By Wednesday, the week was going so well that I was starting to say to myself (and to Ken), “Maybe we could just, you know, cancel our Internet service for keeps. Life is just so much more peaceful without it. And if we got rid of Internet, cable, Vonage, and Netflix, we’d save nearly a hundred dollars a month!”
He kept mostly silent at these ruminations, hoping, I think, that if he ignored them, they’d just go away.
By Thursday, I was asking the kids what they thought about life without the Internet — and about the possibility of making it a more permanent kind of existence. In brief, this was their response: they love that Mama and Daddy have time and attention to spend with them without the ever-present laptops, but they definitely aren’t too excited about the thought of permanently giving up their own chance to play games on the computer.
By the time Sunday came round, I had pretty much given up on the idea of cancelling our Internet subscription entirely, but I was more and more convinced that I would be using my own home modem as little as possible in the future.
Here’s why: without the Internet, I got SO. MUCH. DONE.
To prove it, here are a few high points from this past week:
- Ken and I each went walking (him) or running (me) four times.
- We had the kitchen and living area of our house tidy every night before bed.
- Every floor in our house (excluding the unfinished basement) has been swept and mopped or vacuumed at least once during the week. Several windows have been washed and more than a few surfaces dusted.
- Ken has finished one book and is half-way into another.
- I am nearly caught up on laundry. (I’m very careful never to catch up on laundry all the way, because Murphy’s Law has proven to me in practical terms more than once that if I ever do completely finish the laundry, someone will get the stomach flu or wet the bed — or both — within 24 hours. )
- Ken and I spent one whole evening just talking, laughing, and playing board games.
- We finally got our bedroom spotless enough to rearrange the furniture (something we’ve been planning to do for months).
- We managed to clear off three of our most troubling clutter hotspots — including one pernicious counter in the hallway whose bare surface I haven’t glimpsed in well over a year.
- I made applesauce. And waffles. And sushi.
- We spent Saturday afternoon with the kids at two different local parks.

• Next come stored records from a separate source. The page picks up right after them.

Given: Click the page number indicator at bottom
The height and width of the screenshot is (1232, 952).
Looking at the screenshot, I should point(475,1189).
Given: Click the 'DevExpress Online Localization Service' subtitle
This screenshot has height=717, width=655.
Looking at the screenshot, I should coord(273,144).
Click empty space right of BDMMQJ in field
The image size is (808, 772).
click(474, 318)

- With the exception of Friday and Saturday, we were in bed and on our way to dreamland by 11:00 p.m. every night. (I haven’t been so consistently well-rested in ages.)

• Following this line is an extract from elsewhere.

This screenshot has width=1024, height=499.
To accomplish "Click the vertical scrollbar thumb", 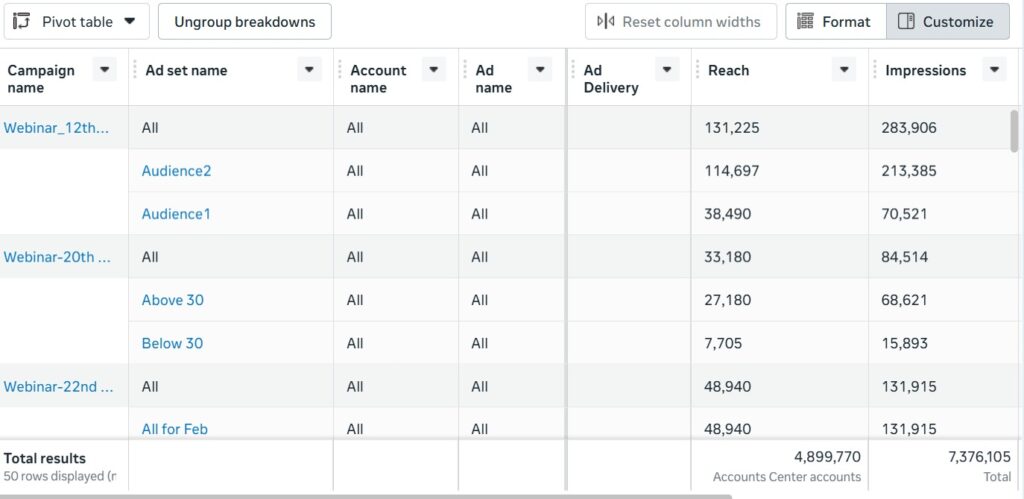I will (1015, 132).
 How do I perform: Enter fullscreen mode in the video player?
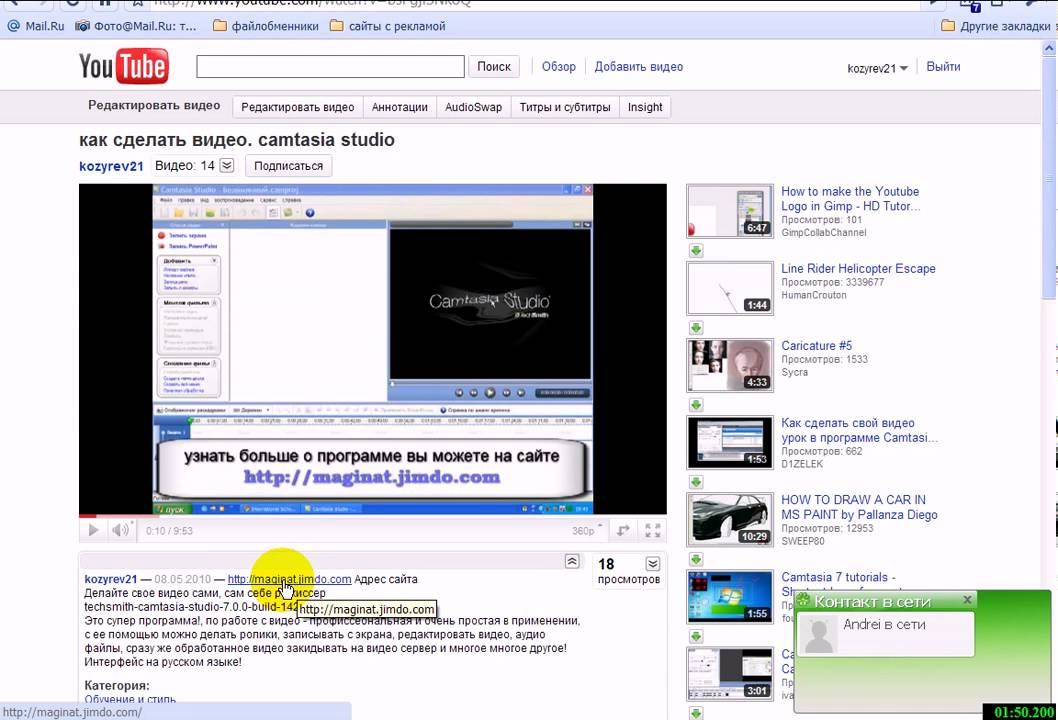(x=652, y=531)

In short, I had time, energy, and motivation to do the things I always think I ought to be doing with my days — rest, work, play, exercise, create — but somehow generally don’t manage to make room for in the general chaos of my life.

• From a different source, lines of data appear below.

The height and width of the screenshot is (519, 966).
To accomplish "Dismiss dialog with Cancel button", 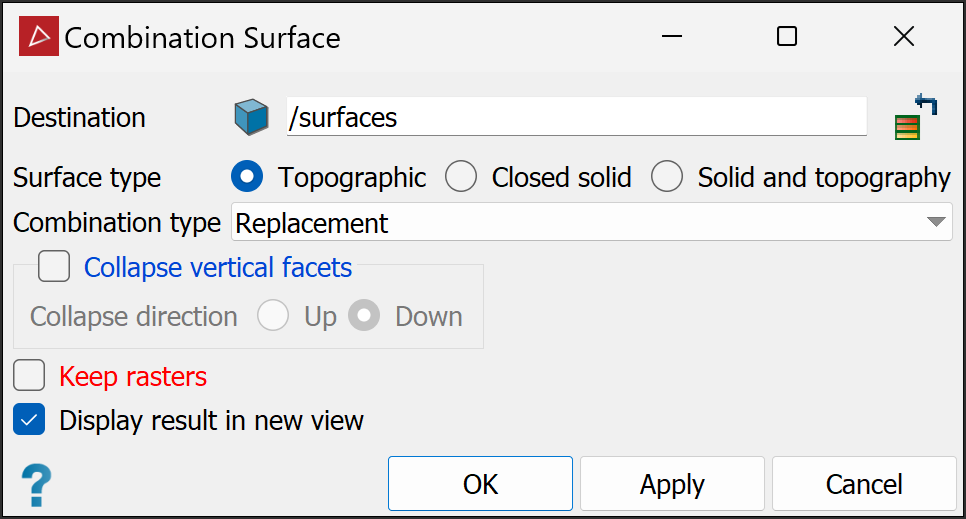I will pyautogui.click(x=864, y=484).
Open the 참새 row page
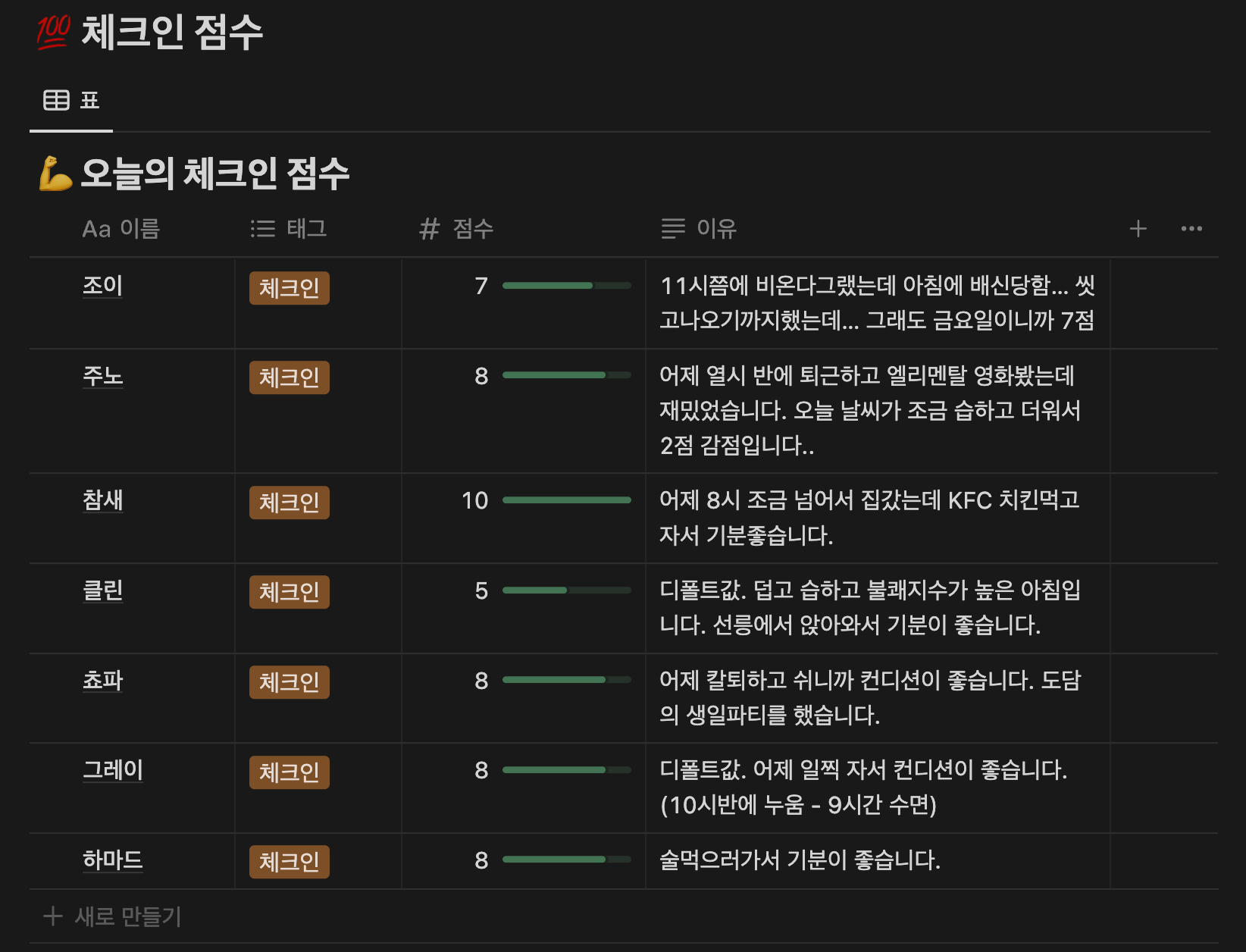The height and width of the screenshot is (952, 1246). 102,500
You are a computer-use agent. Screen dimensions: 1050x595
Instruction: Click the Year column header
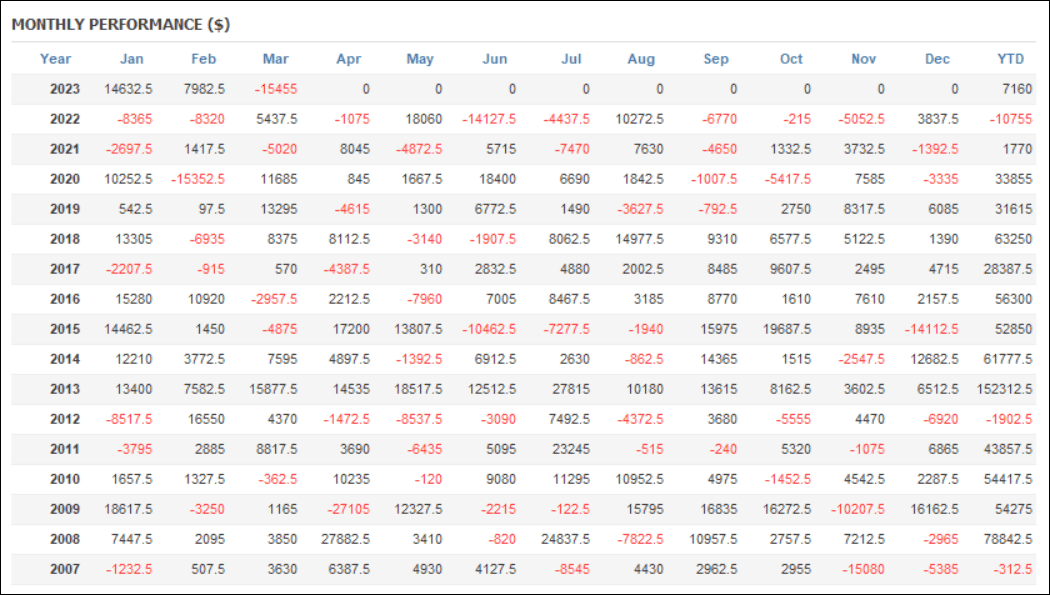(55, 59)
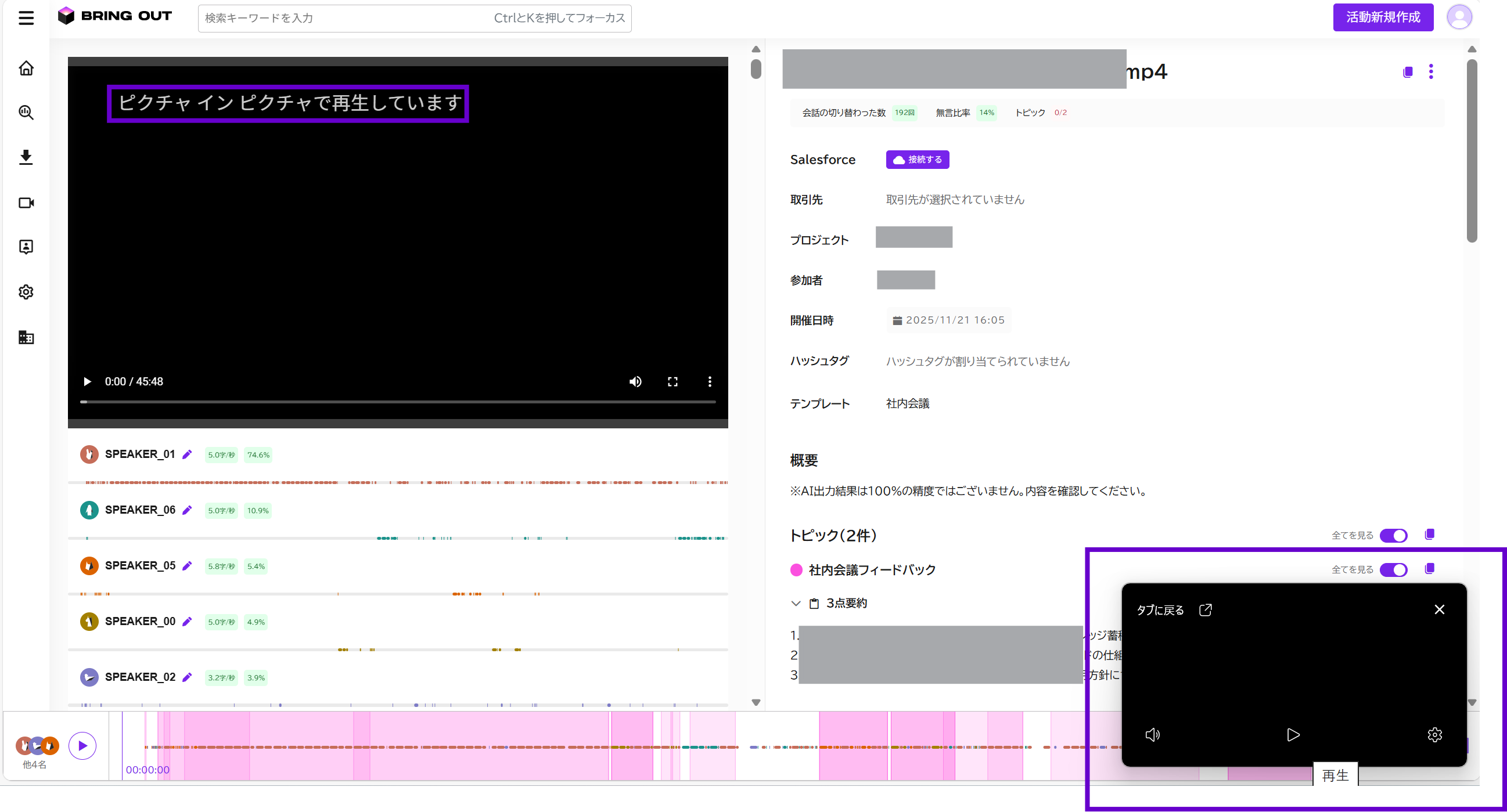Click the download icon in sidebar
Screen dimensions: 1507x812
pyautogui.click(x=26, y=157)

I didn’t realize that I was wasting so much of my life on the computer, but the evidence seems pretty conclusive after this week. I’ve been more peaceful and more productive. Life has been more manageable and more orderly.
So, now what? No, we’re not cancelling our Internet access. Not yet, at any rate. Family opposition is still a little too strong. But I am going to be much more conscientious in the future about whether and for how long I use the computer when I’m at home. It’s not that it’s evil; it’s just that I have so many better things to do with my time. I know that now for certain, and I’m very glad to know it.
And as soon as this post is live, I’ll be turning off my wireless modem once again, shutting down my computer, tidying up the living room, putting in one more load of laundry, brushing my teeth, and heading off to my clean, newly reorganized bedroom to read (a book, not a blog) for a few minutes before falling asleep at the end of a wonderful, active week.